HB 999, also known as the “Postsecondary Educational Institutions” bill, was passed in May of this year. The bill blatantly attacks public education in a number of ways, including but not limited to banning instruction related to diversity, equity and inclusion (DEI), subjecting tenured faculty to five year “performance/productivity reviews”, restricting funding for groups based around DEI (such as campus multicultural groups) or social/political activism, and creating a basis for gutting ethnic studies.
FSUSDS had made six attempts to speak with President McCullough since March of this year before finally securing a meeting. The meeting lasted just short of an hour, during which FSUSDS members asked questions regarding the aforementioned provisions in the bill. The questions focused on the university’s plans for protecting “less profitable” majors and the faculty who teach in those departments, protecting identity-based student organizations and their funding, and the university’s plans to increase Black enrollment.
University administration was reluctant to answer any questions regarding HB 999. When presented with the bill’s language, administrators insisted there were “carve outs” for student groups like the Black Student Union and faculty who teach subjects related to DEI, yet could not provide evidence or sources for these claims, even going as far as to imply FSUSDS was drawing their concerns from the “incorrect version of the bill”. When asked how the university plans to prepare for the bill’s implementation, the president stated that they have “been working every day” but could not give evidence of such work or any details of their plans to protect FSU students and faculty.

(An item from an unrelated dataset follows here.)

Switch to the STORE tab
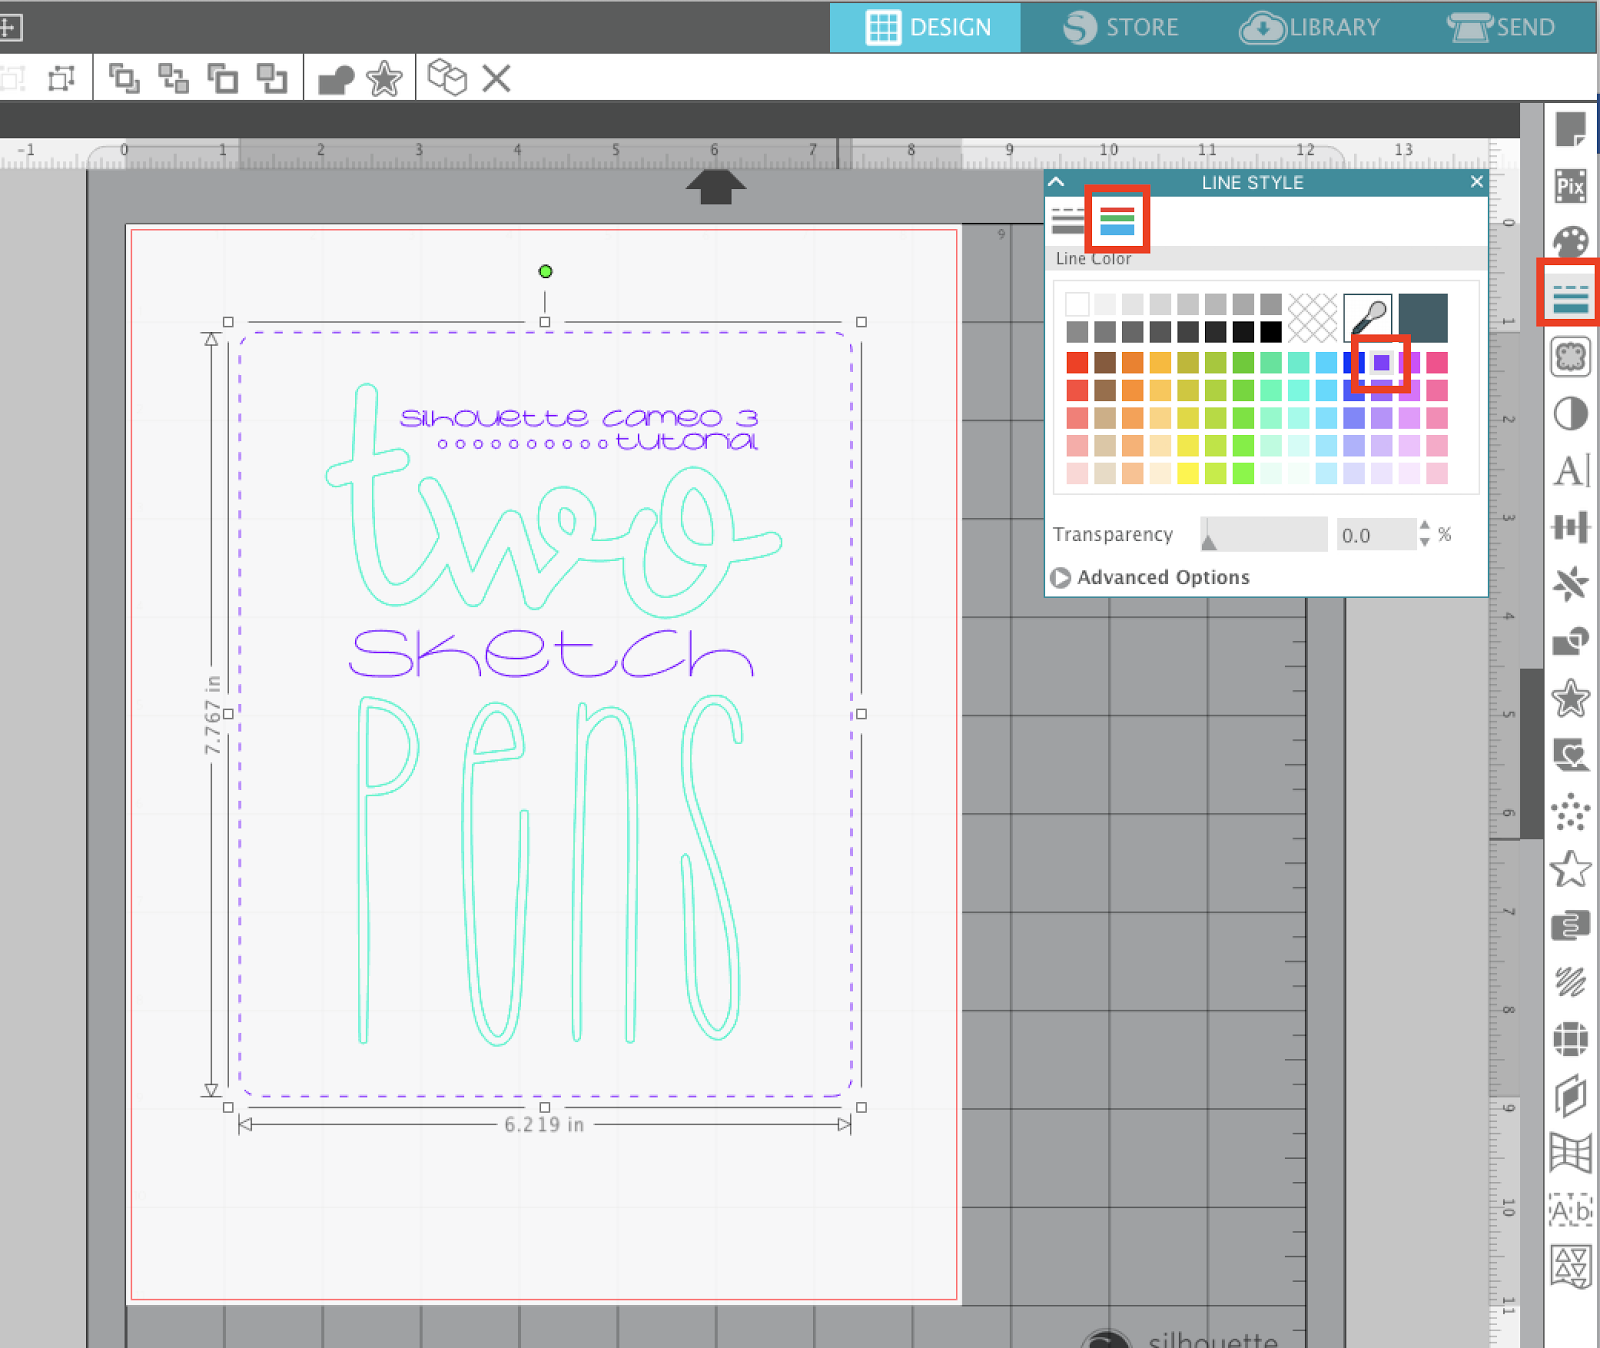Screen dimensions: 1600x1348 coord(1121,27)
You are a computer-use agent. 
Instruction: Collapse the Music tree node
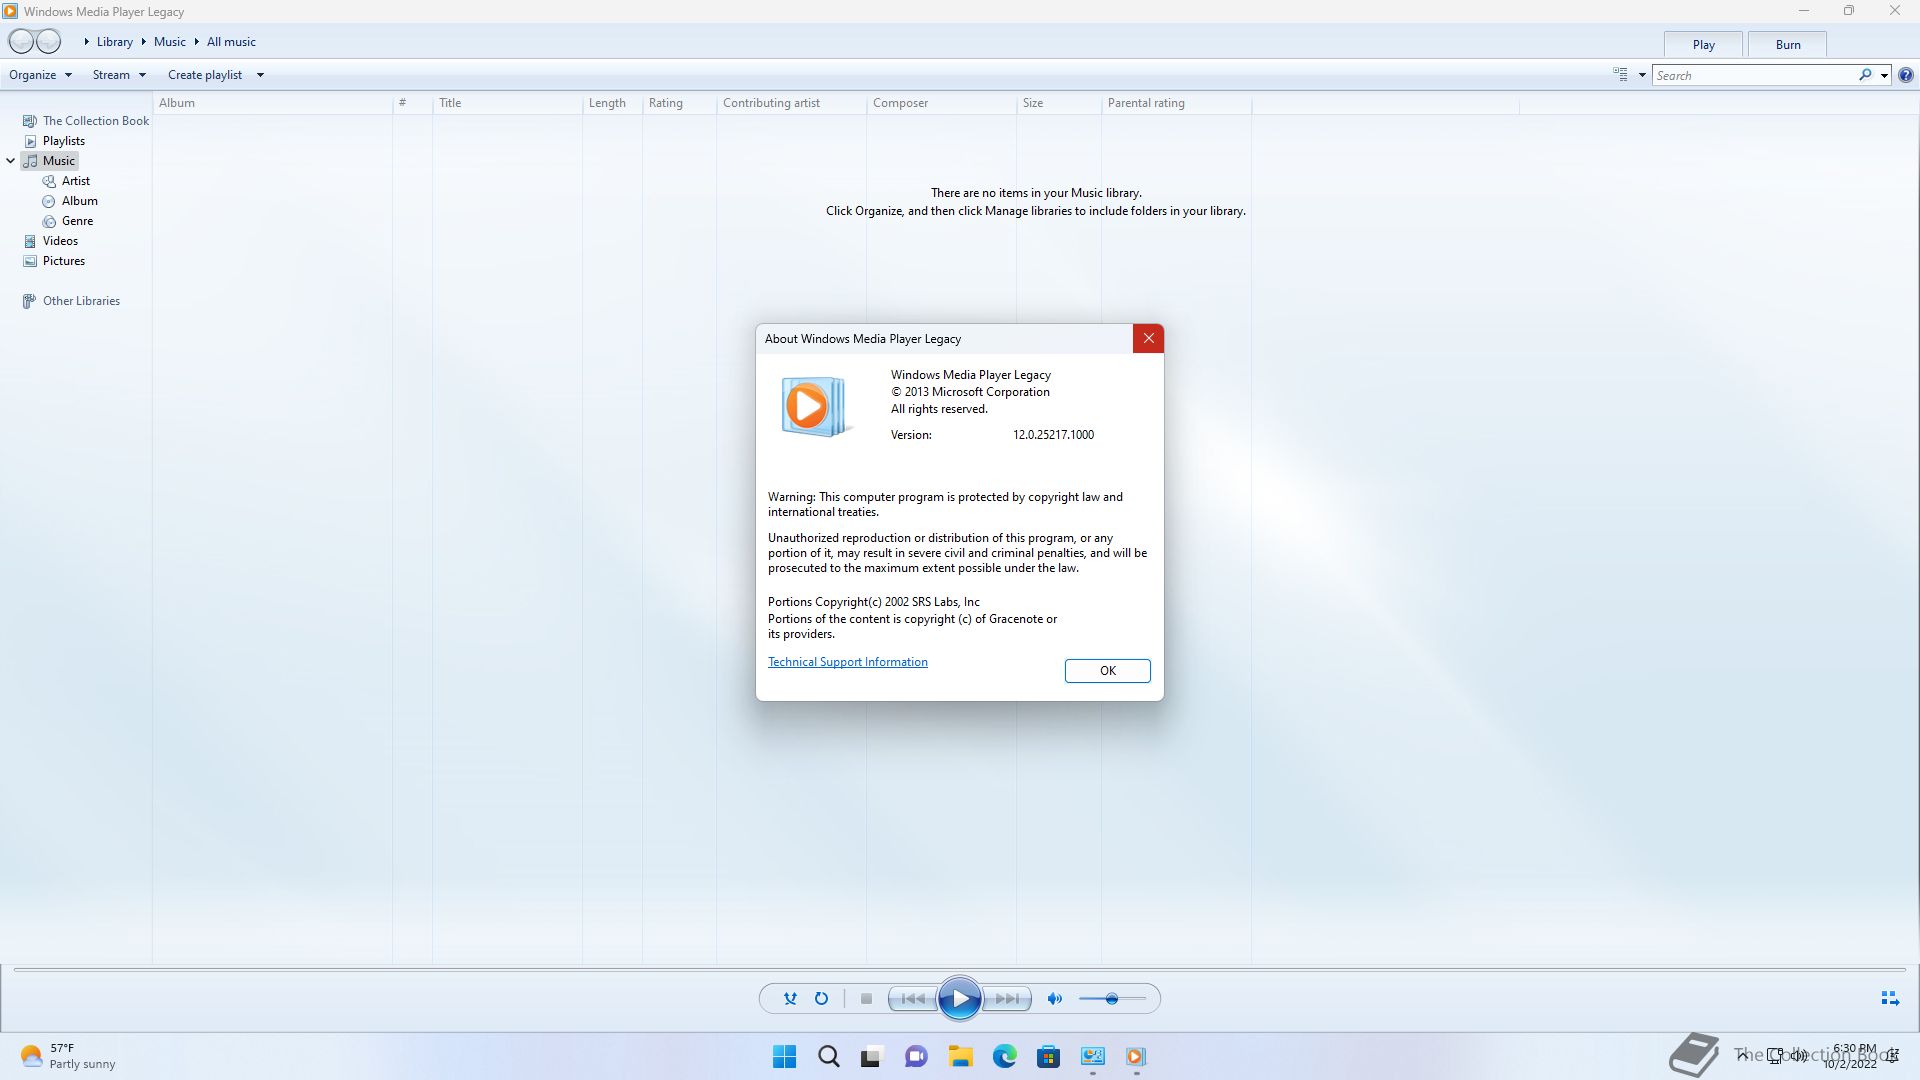pos(10,161)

This is another instance in a long pattern of silence from university administrators across the state on this dangerous bill. While presidents and board of trustees members make no comment and ignore the concerns of their stakeholders, students and faculty are leaving the state at record rates.
“The university is not willing to answer to student or faculty concerns,” said Cas Casanova, president of FSUSDS. “Admin says they have ‘plans in place’ and are ‘working every day’, but students and faculty are making plans to leave the state right now – they are not willing to wait for FSU’s delayed response. We don’t want to just hear words, we want to see action.”